A day when doing something didn’t feel like enough

It was a day for doing things I rarely did. I was on my way to Huntington after the weekend at Mom’s. I decided to pull off the interstate at a convenience store that I rarely patronize.

A petite young woman met me outside the door and asked for directions to Bluefield. I explained which way she should go to get back on the interstate and where to turn for Bluefield. She thanked me profusely, and I went inside to pay my bill before I pumped.

She had walked to the edge of the parking lot and was sitting on a suitcase large enough to put her and a carful of clowns inside. I thought she was waiting for a ride. I pumped my gas.

I watched her leave the parking lot, walk a few yards and sit down on the suitcase. By then, I thought I had figured it out. The Sunday school lesson from that morning rang loudly in my ears: Be ye doers of the Word and not hearers only. Was this a divine appointment?

That’s when I decided to pick her up. I never pick up people because I am a woman almost always traveling alone. I usually say a quick prayer as I drive by and hope the person will get what is needed.

I pulled onto the two-lane road and then into the turning lane and rolled down my window. “Are you planning to walk all the way to Bluefield?” I asked.

“Yes,” she said.

I hit the door lock button. “Get in.”

“Are you sure?” she asked.

We lugged her stuff to the back of the Jeep and threw it inside. That suitcase weighed enough to have a carful of clowns inside. She had enough bags over her shoulders for a 50-pound Army rucksack. The cargo looked like all her worldly belongings. I think it was.

We got in the front seat, and I cranked up the heat to warm her. I was only taking her a few miles down the road, but she was so thankful you’d have thought I’d rented a limo to take her to the front door.

As we talked, I learned she was taking the long road home. She had very little sense of direction or knowledge of the area. She had left her boyfriend but wasn’t sure how long she’d been traveling. She wasn’t under the influence of anything as far as I could tell.

She told me her name. I’m deliberately not using it because, as is often the case in West Virginia, we realized we were from the same neck of the woods. I don’t want to cause her any undue problems by naming her. That isn’t the moral of the story anyway.

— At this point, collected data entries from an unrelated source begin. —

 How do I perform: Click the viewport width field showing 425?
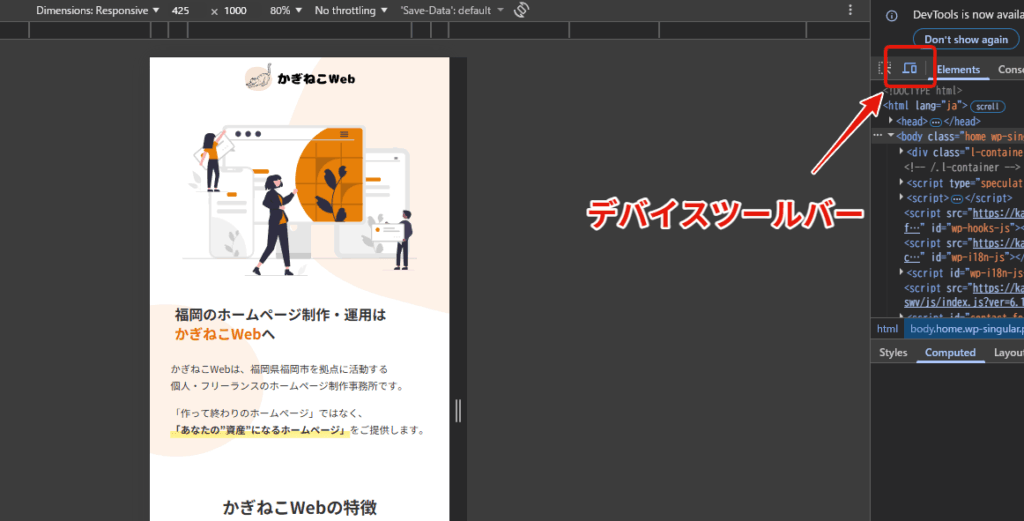[x=181, y=10]
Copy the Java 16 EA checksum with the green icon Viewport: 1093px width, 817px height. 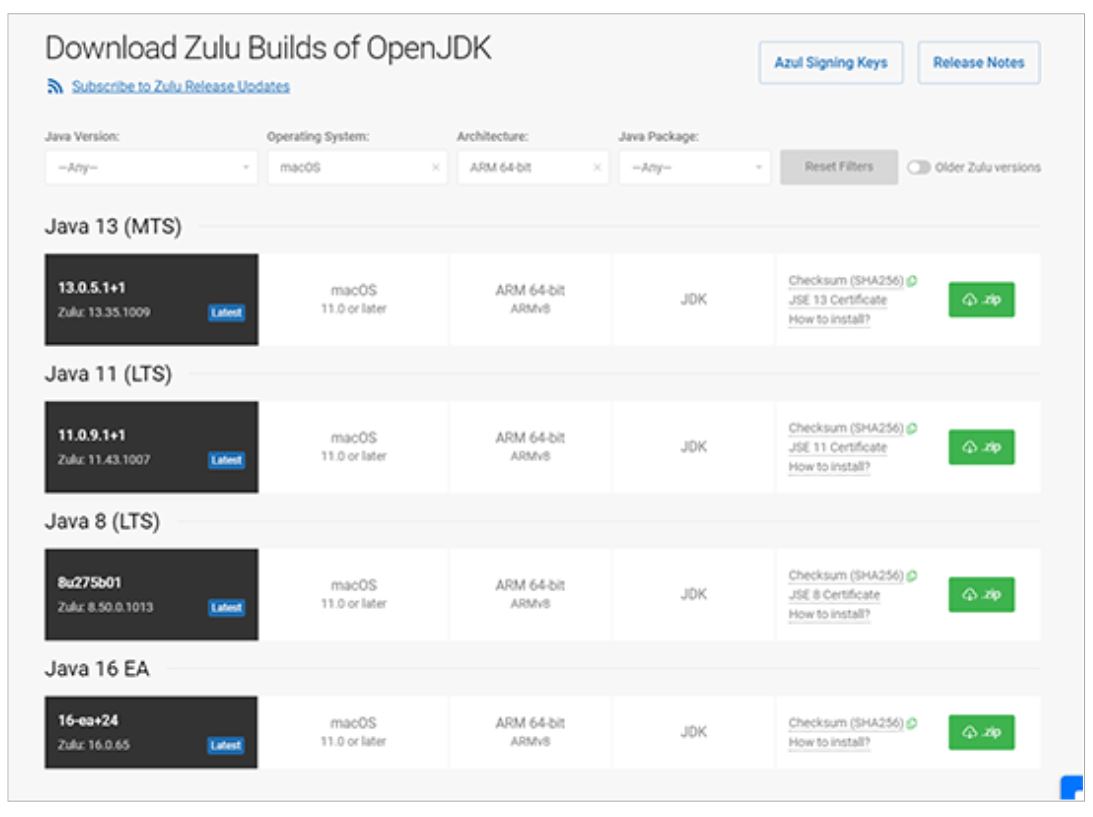912,723
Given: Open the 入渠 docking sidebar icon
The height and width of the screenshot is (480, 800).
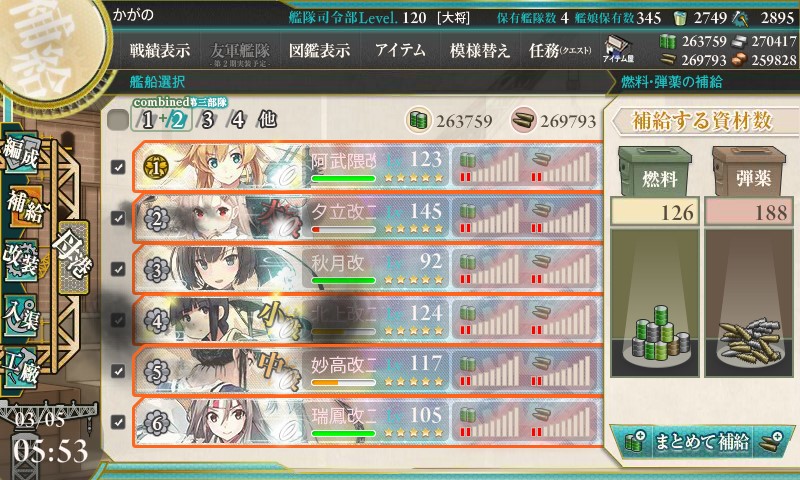Looking at the screenshot, I should (x=20, y=315).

“Do you need money?” I asked. She said no.

A few minutes later, I came to the place where I would go one way and she would go another. I popped open the back door of the Jeep.

“Do you mind if I pray with you?” I asked.

She said, “No,” and reached up to grab me in a tight embrace. I prayed for her safety and her future. For a moment, I wondered what people driving by thought of the scene.

I unloaded her luggage and helped get her purse and bags balanced on her shoulders so she could carry her suitcase. I got in the Jeep and watched her walk along the interstate into the dusk.

I didn’t know what to do. I was trying to get home before dark and ahead of an impending storm. I had done what I thought I should, but as I watched her walk along the interstate, I wasn’t sure it was enough. The Bible says to walk 2 miles. She hadn’t compelled me to walk the first one.

I drove away feeling like an ass. I worried about her all the way home. The forecast was for rain followed by snow. I could see her on a bank beside the interstate, drenched by the rain and then covered with snow, hungry and cold with only that suitcase for shelter.

The image was fixed in my mind for days.

I hope someone took her the rest of the way and that her life is good now. That’s what I hope, but I don’t know. And that still bothers me.